A Paddle Through Environmental History

Angela Cannon-Crothers

June 2016

The teenagers from Pittsford High School, dressed in red and blue life jackets and paddling the aluminum canoes in a zig-zag of confusion, are louder than a construction zone. I realize our chances of seeing much wildlife out here on the Honeoye Inlet at Finger Lakes Community College’s Muller Field Station is probably next to nil, but theirs is a joyful noise, so I try to let it wash over me with calm assurance that despite their inexperience, nobody will end up in the drink.

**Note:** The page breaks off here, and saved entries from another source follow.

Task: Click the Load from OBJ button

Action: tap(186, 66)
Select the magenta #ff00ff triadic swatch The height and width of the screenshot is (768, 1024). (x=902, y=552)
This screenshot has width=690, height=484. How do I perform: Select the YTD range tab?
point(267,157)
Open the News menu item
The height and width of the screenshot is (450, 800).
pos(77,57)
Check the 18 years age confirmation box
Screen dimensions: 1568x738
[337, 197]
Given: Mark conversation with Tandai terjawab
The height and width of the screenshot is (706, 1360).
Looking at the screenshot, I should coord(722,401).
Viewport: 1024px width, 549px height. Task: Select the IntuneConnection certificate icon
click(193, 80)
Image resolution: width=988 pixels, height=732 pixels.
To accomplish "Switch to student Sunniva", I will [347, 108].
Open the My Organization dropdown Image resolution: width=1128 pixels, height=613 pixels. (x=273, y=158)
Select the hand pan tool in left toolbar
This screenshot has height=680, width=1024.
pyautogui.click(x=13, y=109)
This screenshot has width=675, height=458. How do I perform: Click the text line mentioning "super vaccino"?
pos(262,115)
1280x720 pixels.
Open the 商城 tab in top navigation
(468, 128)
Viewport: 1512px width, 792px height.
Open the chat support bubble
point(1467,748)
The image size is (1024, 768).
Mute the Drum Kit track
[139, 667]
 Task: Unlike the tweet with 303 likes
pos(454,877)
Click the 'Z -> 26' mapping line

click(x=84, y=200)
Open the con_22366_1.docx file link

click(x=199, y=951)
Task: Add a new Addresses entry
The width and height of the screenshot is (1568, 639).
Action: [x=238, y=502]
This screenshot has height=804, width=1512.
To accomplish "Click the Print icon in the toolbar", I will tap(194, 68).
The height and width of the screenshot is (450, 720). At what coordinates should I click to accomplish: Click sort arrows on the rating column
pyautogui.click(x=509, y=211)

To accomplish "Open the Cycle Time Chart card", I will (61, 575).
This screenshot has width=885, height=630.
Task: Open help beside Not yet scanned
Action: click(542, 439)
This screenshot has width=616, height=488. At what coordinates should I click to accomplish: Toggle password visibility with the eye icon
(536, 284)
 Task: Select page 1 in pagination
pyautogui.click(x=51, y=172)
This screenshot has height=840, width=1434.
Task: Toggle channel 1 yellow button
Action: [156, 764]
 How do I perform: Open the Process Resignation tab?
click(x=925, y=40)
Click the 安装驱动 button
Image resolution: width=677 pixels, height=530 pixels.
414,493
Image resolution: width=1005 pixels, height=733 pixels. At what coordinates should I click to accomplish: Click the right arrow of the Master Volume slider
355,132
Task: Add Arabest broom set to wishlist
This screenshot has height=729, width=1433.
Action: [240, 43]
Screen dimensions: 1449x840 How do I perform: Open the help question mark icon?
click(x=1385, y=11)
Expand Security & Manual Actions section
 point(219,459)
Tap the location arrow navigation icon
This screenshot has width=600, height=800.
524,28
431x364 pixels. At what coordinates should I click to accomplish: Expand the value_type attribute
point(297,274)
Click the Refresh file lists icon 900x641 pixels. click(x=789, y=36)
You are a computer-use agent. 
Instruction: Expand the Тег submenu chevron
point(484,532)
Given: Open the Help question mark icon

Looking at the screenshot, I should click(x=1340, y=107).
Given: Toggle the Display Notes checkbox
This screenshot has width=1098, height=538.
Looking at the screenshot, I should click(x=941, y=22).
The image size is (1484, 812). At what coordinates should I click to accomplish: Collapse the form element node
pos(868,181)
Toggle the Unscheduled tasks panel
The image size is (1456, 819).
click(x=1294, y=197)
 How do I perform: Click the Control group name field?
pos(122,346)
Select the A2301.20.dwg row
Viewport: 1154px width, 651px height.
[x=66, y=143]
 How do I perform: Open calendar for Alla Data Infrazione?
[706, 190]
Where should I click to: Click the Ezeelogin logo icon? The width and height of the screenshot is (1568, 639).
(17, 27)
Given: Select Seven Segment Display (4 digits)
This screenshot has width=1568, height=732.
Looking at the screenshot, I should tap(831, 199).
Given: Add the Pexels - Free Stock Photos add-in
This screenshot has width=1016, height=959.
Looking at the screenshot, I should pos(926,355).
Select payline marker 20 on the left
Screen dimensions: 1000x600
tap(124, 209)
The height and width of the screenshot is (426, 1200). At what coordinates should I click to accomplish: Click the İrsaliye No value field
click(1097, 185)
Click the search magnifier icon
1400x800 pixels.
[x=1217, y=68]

I want these kids to notice the beaver scent mounds all along the channel’s edges between freshly-risen royal fern. I want them to look for sign of otter slides along the banks, to spot the numerous brightly feathered warblers singing from branches of maple, ash, speckled alder, and high bush blueberry that inhabit this swamp ecosystem, but it’s hard to get them to “see.” They are too busy navigating and experiencing new paddling skills for one thing, so how could they be attentive to what they don’t know could be missing?

Rafted up, I asked them questions about what is visible to my eyes, for which they have no reference to discern from the environment—the caches of twigs, the chewed-down alders, the piles of castor odor mud. Beaver were once nearly extirpated from New York State due to heavy trapping for their fur, especially when beaver-felted top hats were all the rage until the Mid-1800s. I also explain that this swamp is a designated wetland, and that when Emil and Florence Muller had these channel waterways dug in the early 1960s, there was no protection for wetlands at that time. Wetlands were drained for farmland or filled for dumps or residential uses, before we acknowledged their importance in flood control, groundwater recharge, and essential wildlife habitat. The Wetland Act could still use some improvements, but at least the foundation is here.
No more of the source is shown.